In proposito è stato richiamato il principio secondo il quale affinché il potere di intervento “tardivo” sulla DIA (oggi SCIA) possa dirsi legittimamente esercitato, è indispensabile che, ai sensi dell'art. 21-nonies L. 241/1990:
- l'autorità amministrativa invii all'interessato la comunicazione di avvio del procedimento,
- che l'atto di autotutela intervenga tempestivamente,
- che in esso si dia conto delle prevalenti ragioni di interesse pubblico concrete e attuali, diverse da quelle al mero ripristino della legalità violata, che depongono per la sua adozione, tenendo in considerazione gli interessi dei destinatari e dei controinteressati (C. Stato 30/10/2017, n. 5018).

A tal fine risulta irrilevante la presunta non completezza e non veridicità della DIA/SCIA, si tratta infatti di elementi non idonei ad escludere l’obbligo sopra indicato ove si consideri che il dispositivo tecnico denominato silenzio-assenso risponde ad una valutazione legale tipica in forza della quale l’inerzia “equivale” a provvedimento di accoglimento. Tale equivalenza non significa altro che gli effetti promananti dalla fattispecie sono sottoposti al medesimo regime dell’atto amministrativo, con il corollario che, ove sussistono i requisiti di formazione del silenzio-assenso, il titolo abilitativo può perfezionarsi anche con riguardo ad una domanda non conforme a legge.

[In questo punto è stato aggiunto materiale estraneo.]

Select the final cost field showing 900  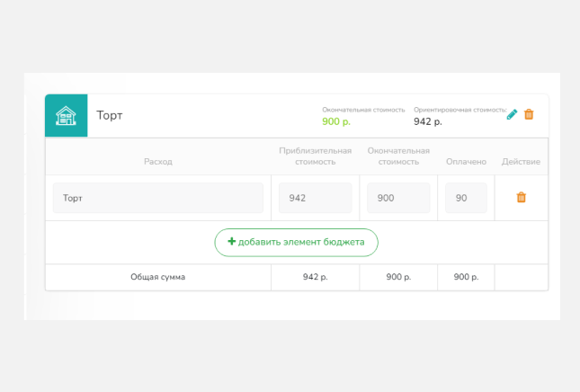[x=398, y=198]
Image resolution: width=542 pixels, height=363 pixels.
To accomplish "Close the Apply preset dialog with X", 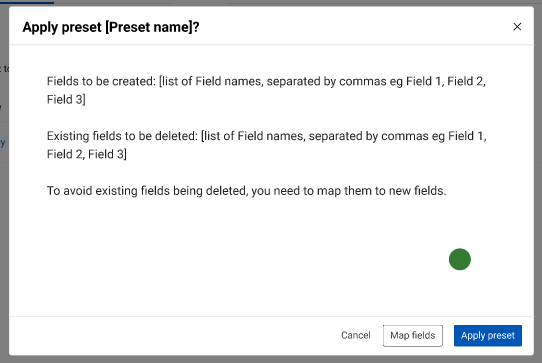I will [517, 27].
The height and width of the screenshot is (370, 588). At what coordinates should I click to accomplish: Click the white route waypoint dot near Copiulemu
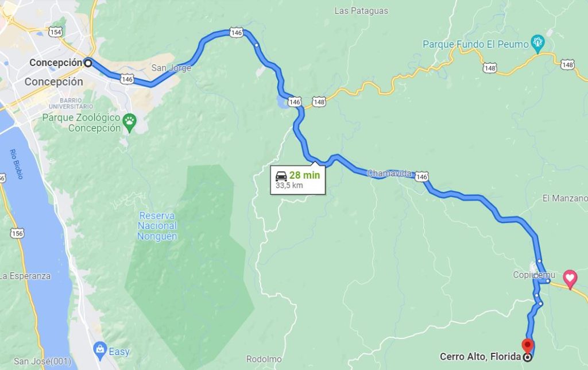(x=548, y=281)

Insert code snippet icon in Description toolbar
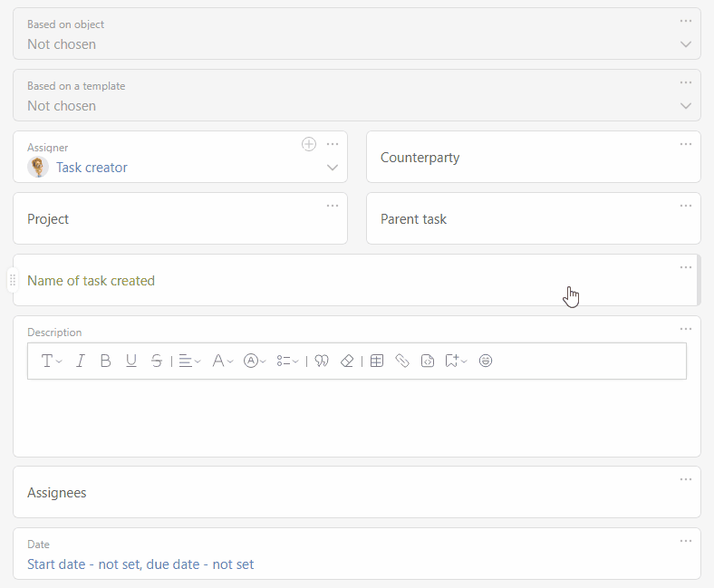click(428, 361)
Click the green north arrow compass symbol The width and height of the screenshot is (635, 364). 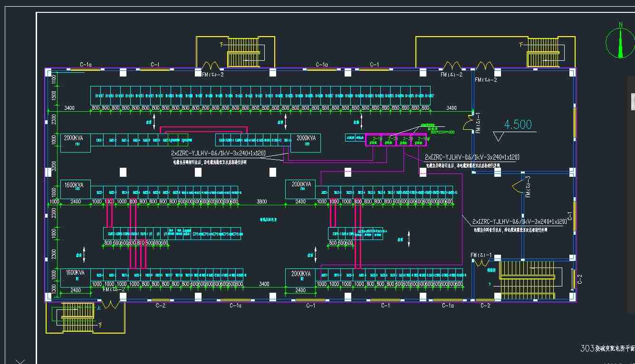click(620, 42)
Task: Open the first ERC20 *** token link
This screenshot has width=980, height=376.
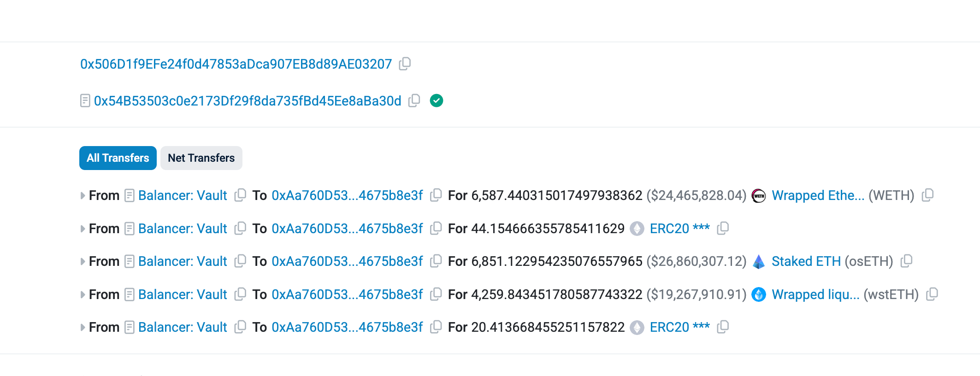Action: (679, 229)
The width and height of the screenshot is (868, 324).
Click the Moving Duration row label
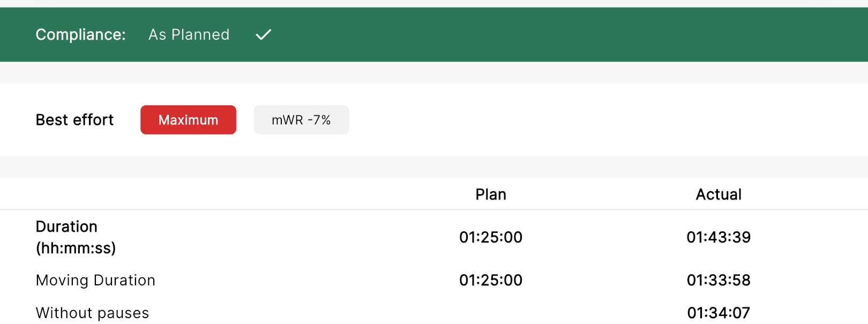(95, 280)
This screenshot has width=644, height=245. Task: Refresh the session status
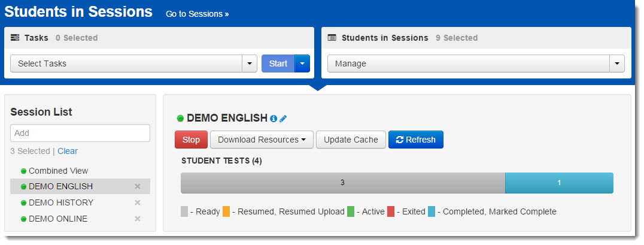click(415, 140)
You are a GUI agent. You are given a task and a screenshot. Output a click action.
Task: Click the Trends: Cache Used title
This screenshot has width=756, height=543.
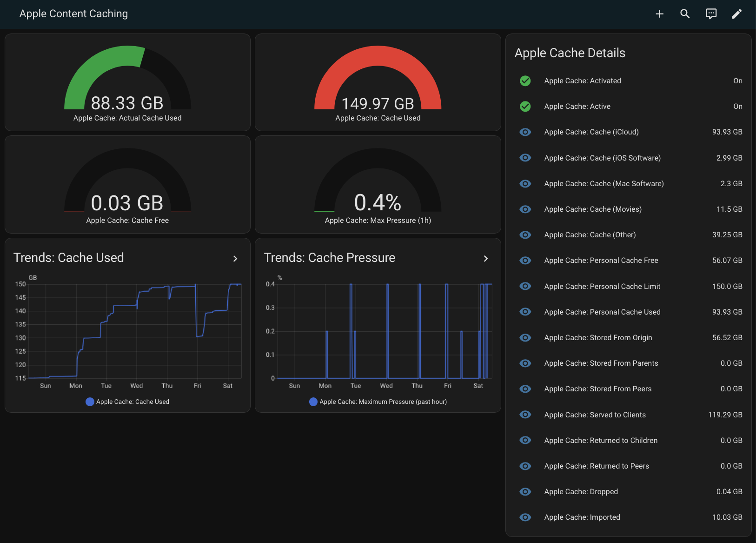[x=69, y=258]
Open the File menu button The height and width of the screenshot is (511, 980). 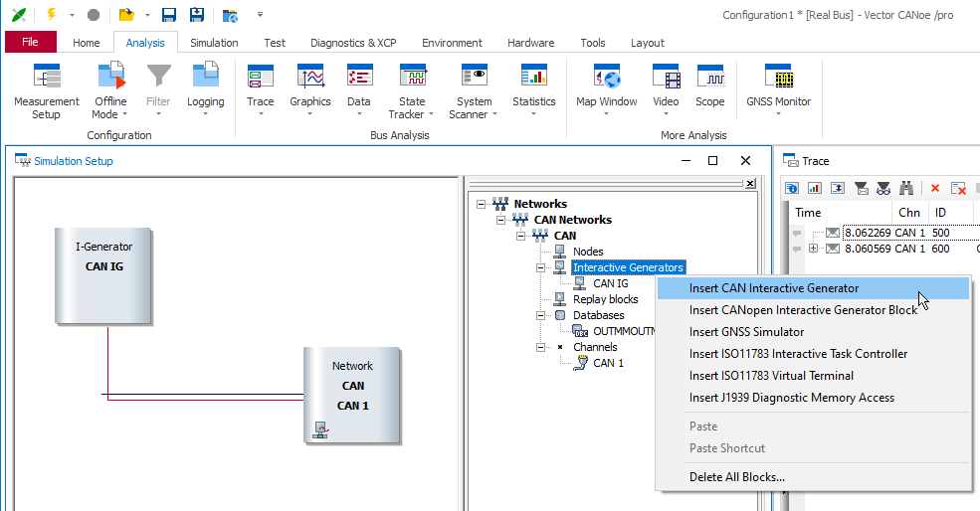pos(31,42)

Reputare, invece, che la fattispecie sia produttiva di effetti soltanto ove corrispondente alla disciplina sostanziale, significherebbe sottrarre i titoli così formatisi alla disciplina della annullabilità: tale trattamento differenziato, per l’altro, neppure discenderebbe da una scelta legislativa oggettiva, aprioristicamente legata al tipo di materia o di procedimento, bensì opererebbe (in modo del tutto eventuale) in dipendenza del comportamento attivo o inerte della P.A.

A supporto di tale impostazione i giudici hanno spiegato che:
- l’impostazione di “convertire” i requisiti di validità della fattispecie “silenziosa” in altrettanti elementi costitutivi necessari al suo perfezionamento, vanificherebbe in radice le finalità di semplificazione dell’istituto: nessun vantaggio, infatti, avrebbe l’operatore se l’amministrazione potesse, senza oneri e vincoli procedimentali, in qualunque tempo disconoscere gli effetti della domanda;
- l’obiettivo di semplificazione perseguito dal legislatore (rendere più spediti i rapporti tra amministrazione e cittadini, senza sottrarre l’attività al controllo dell’amministrazione) viene realizzato stabilendo che il potere (primario) di provvedere viene meno con il decorso del termine procedimentale, residuando successivamente la solo possibilità di intervenire in autotutela sull’assetto di interessi formatosi “silenziosamente”;
- l’ammissibilità di un provvedimento di diniego tardivo si porrebbe in contrasto con il principio di collaborazione e buona fede (e, quindi, di tutela del legittimo affidamento) cui sono informate le relazioni tra i cittadini e l’amministrazione (ai sensi dell’art. 1, comma 2-bis, della L. 241/1990).